**WHAT IS REQUIRED**:
Your answer must be the exact lines from the one holding "This screenshot has height=377, width=457." through the last line of the records below, with no pictures.

[Data entries]
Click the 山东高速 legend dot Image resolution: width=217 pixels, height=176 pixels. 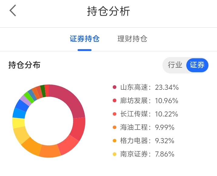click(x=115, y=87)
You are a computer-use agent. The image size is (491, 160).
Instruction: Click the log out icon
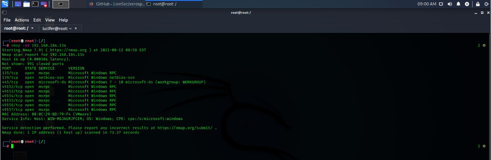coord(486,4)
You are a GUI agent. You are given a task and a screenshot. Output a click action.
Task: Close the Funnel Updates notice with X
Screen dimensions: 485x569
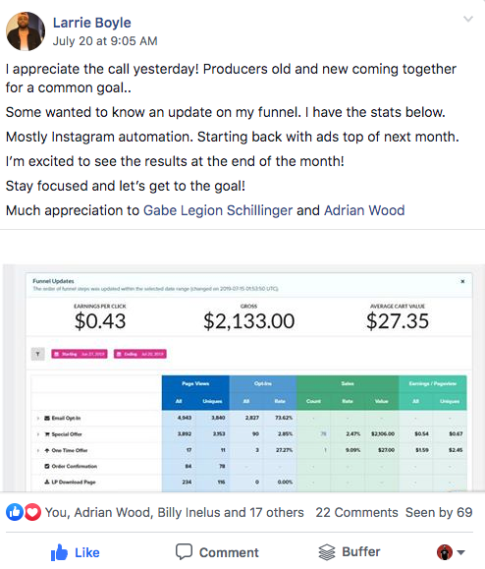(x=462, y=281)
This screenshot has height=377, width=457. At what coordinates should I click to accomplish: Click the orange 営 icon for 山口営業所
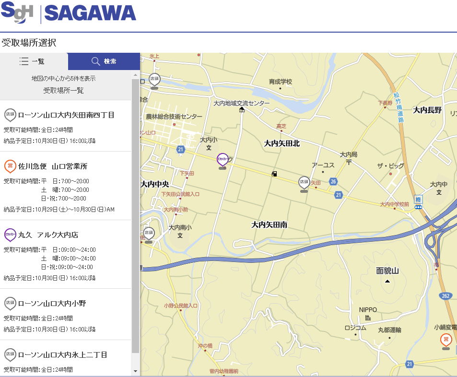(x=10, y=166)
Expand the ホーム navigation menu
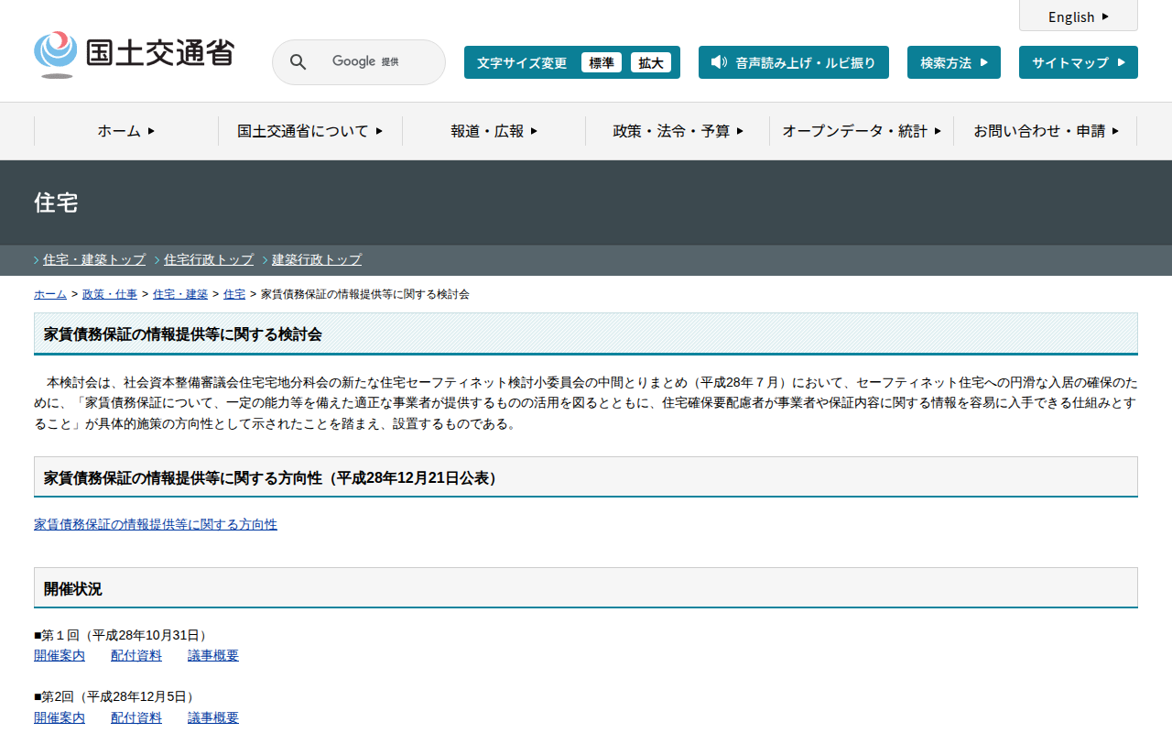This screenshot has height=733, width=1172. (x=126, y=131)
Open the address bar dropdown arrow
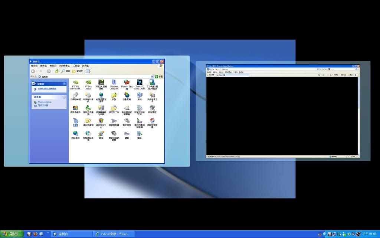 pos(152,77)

**SOLUTION BELOW**:
This screenshot has height=377, width=457. At what coordinates should I click to accomplish: Click the orange 営 icon for 山口営業所
(x=10, y=166)
Expand the ホーム navigation menu
This screenshot has height=733, width=1172. (x=126, y=131)
Open the address bar dropdown arrow
 pos(152,77)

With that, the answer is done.